Funds will remain in the Trust Account except for the withdrawal of interest earned on the funds that may be released to the Company to fund working capital requirements, subject to an annual limit of $750,000, and/or to pay taxes. The proceeds from the Public Offering will not be released from the Trust Account until the earliest of (i) the completion of the Business Combination, (ii) the redemption of any Public Shares properly submitted in connection with a shareholder vote to amend the amended and restated memorandum and articles of association to modify the substance and timing of the Company’s obligation to redeem 100% of the Public Shares if the Company does not complete the Business Combination within 24 months from the Close Date, or 27 months from the Close Date if the Company has executed a letter of intent, agreement in principle or definitive agreement for an initial business combination within 24 months of the Close Date and (iii) the redemption of all of the Company’s Public Shares if it is unable to complete the Business Combination within 24 months from the Close Date, or 27 months from the Close Date if the Company has executed a letter of intent, agreement in principle or definitive agreement for an initial business combination within 24 months of the Close Date, subject to applicable law.
Of the remaining proceeds of $2,000,000 held outside the Trust Account, $300,000 was used to repay the loan from the Sponsor, with the remainder available to pay offering costs, business, legal and accounting due diligence on prospective acquisitions, listing fees and continuing general and administrative expenses.
Business Combination
The Company’s management has broad discretion with respect to the specific application of the net proceeds of the Public Offering, although substantially all of the net proceeds of the Public Offering are intended to be generally applied toward consummating a Business Combination with (or acquisition of) a target business. As used herein, the target business must be with one or more target businesses that together have a fair market value equal to at least 80% of the balance in the Trust Account (less any deferred underwriting commissions and taxes payable on interest earned on the Trust Account) at the time of the Company signing a definitive agreement.

■ SOURCE DATA
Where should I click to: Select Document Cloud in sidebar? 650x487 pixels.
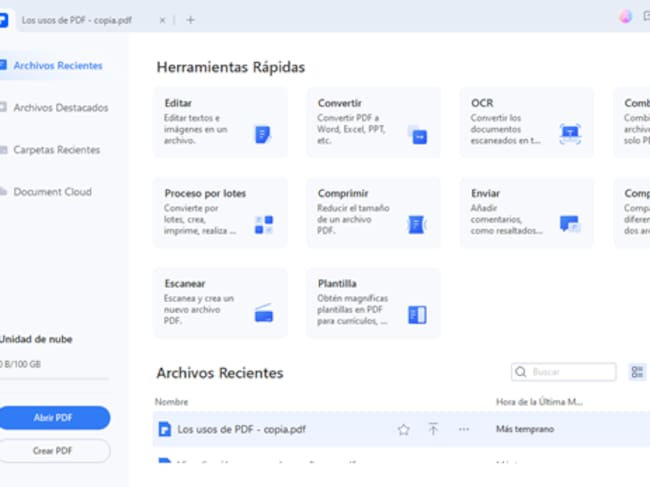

■ THINGS TO DO
[1] Rewrite the passage on the Trust Account, starting with "Of the remaining" and going on through "and administrative expenses.", so that "due diligence" becomes "investigation".
[2] According to the passage on the Trust Account, how much of the proceeds held outside the Trust Account went to repaying the Sponsor's loan?

■ TASK-BY-TASK ANSWERS
[1]
Of the remaining proceeds of $2,000,000 held outside the Trust Account, $300,000 was used to repay the loan from the Sponsor, with the remainder available to pay offering costs, business, legal and accounting investigation on prospective acquisitions, listing fees and continuing general and administrative expenses.

[2] $300,000